** RECORDS follows **

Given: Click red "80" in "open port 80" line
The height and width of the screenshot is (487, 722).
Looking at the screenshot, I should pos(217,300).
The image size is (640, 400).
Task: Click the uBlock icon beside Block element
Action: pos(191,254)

** End of RECORDS **

- **WORK TO COMPLETE**: Here the goal is to repeat each entry exactly.

- **RESPONSE AREA**:
Given: Click red "80" in "open port 80" line
The height and width of the screenshot is (487, 722).
Looking at the screenshot, I should pos(217,300).
The image size is (640, 400).
Task: Click the uBlock icon beside Block element
Action: pos(191,254)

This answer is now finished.